- DIRECTIVE
In the part that opens with the line containing "Viewport: 817px width, 979px" and closes with the line containing "tap(110, 54)", switch "Redeem" to "Subscribe". Return only those lines, otherwise unchanged and without the pictures.

(Text and item location rows)

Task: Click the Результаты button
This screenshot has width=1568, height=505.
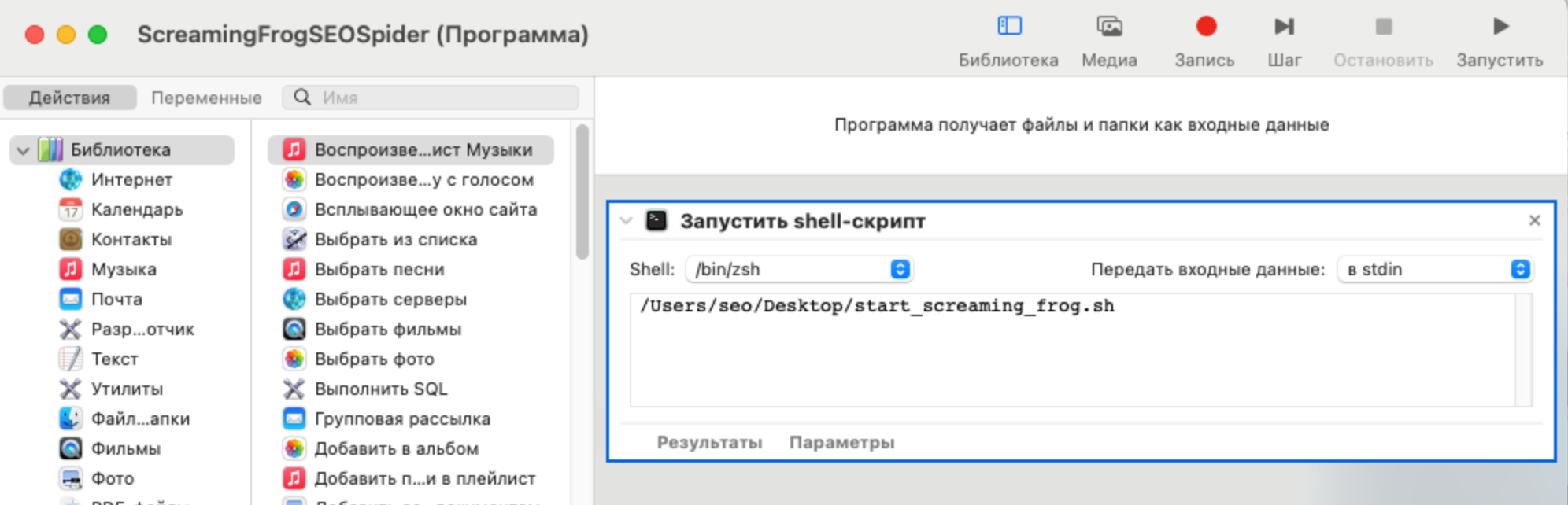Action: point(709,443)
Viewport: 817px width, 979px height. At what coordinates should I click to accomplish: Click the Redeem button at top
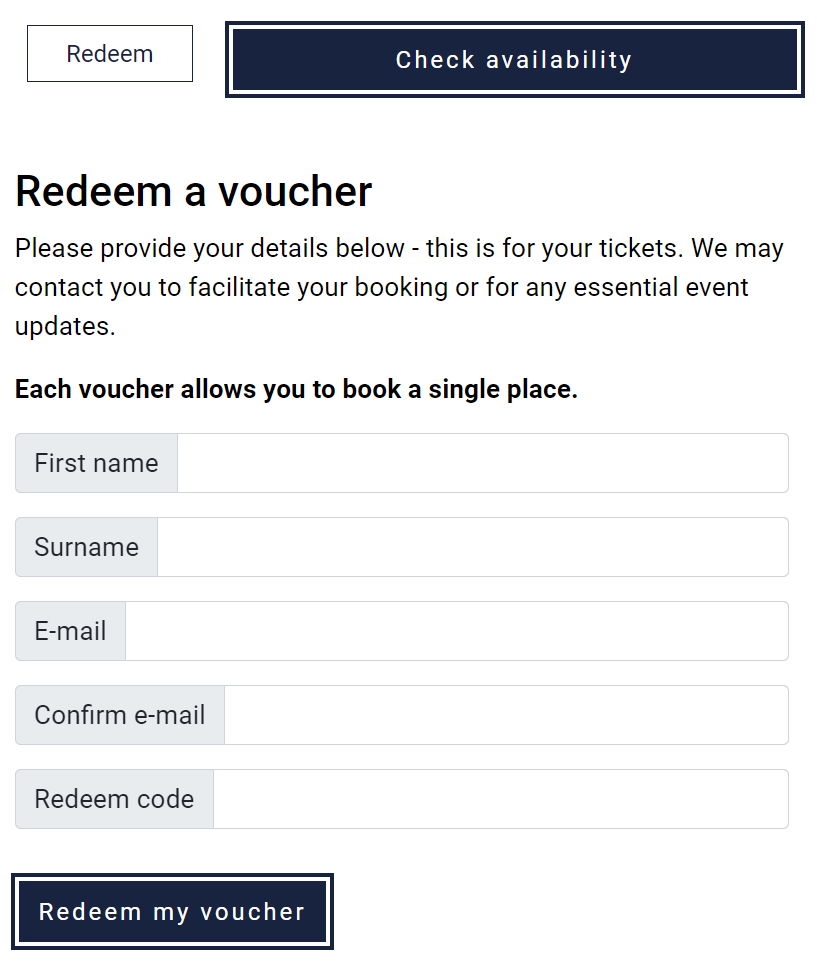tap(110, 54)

---

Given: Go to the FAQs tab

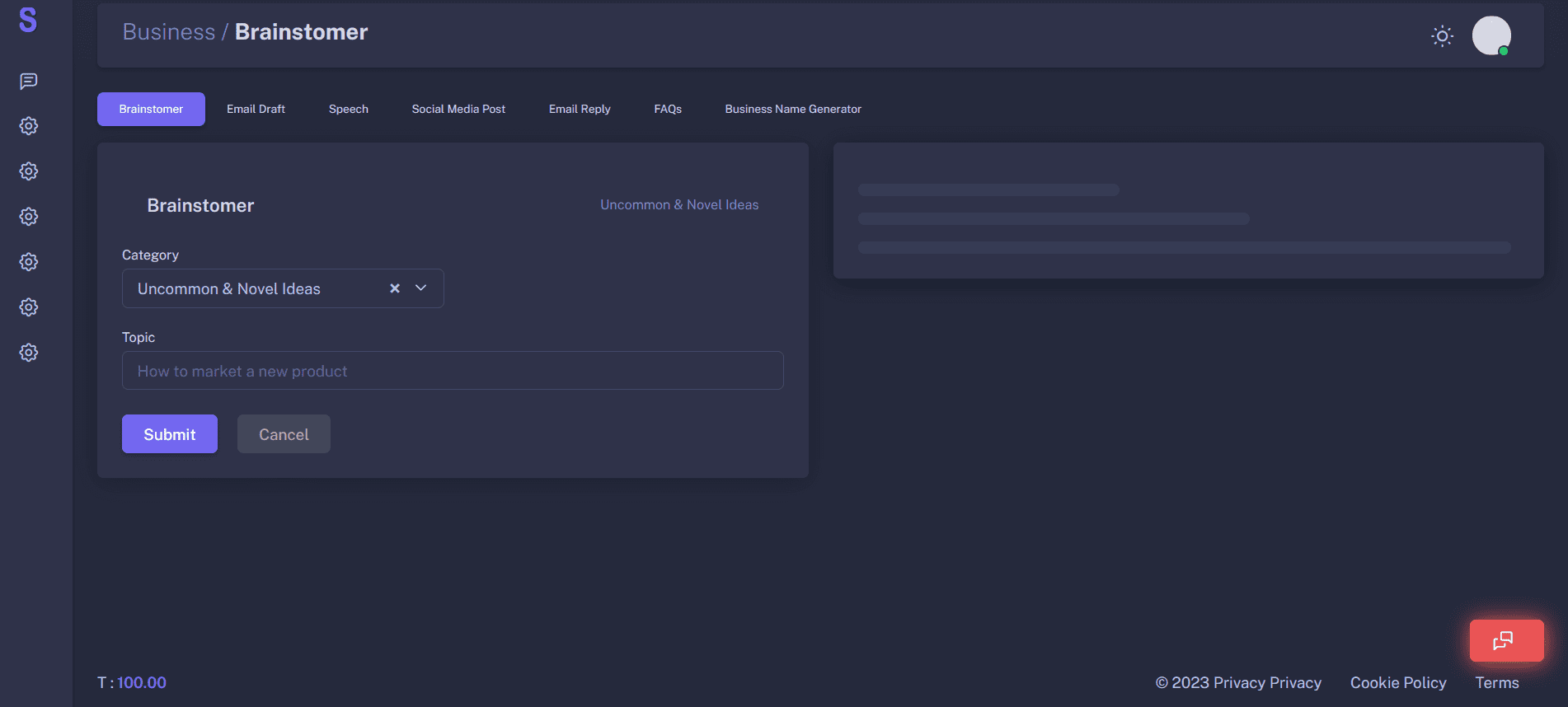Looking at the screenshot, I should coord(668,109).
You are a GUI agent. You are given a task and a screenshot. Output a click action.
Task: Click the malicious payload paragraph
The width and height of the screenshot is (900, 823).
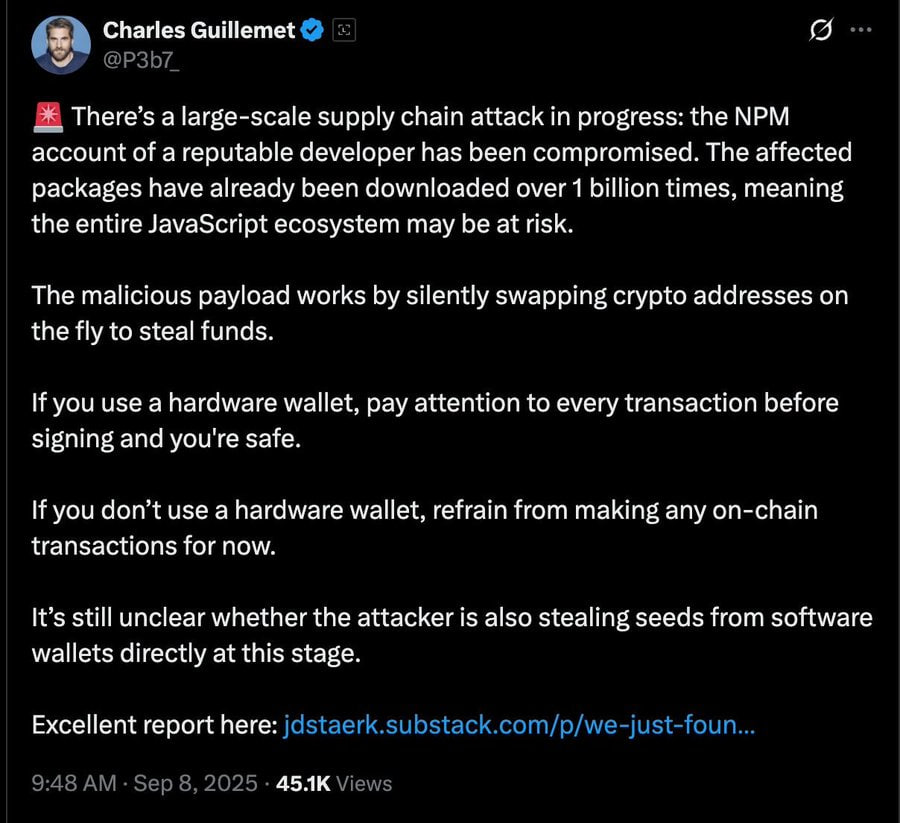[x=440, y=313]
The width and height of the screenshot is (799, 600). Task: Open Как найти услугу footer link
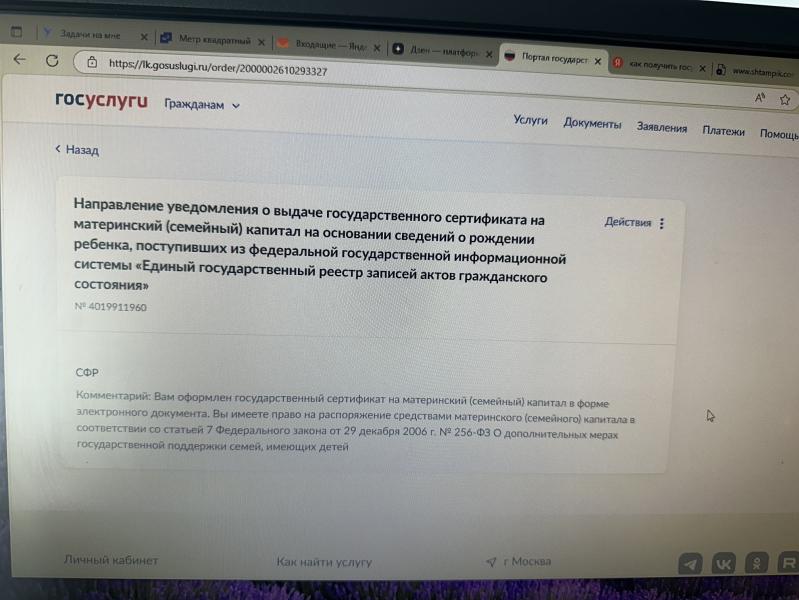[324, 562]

- TASK OUTPUT
Viewport: 817px width, 979px height. At what coordinates should I click to accomplish: Click the Subscribe button at top
tap(110, 54)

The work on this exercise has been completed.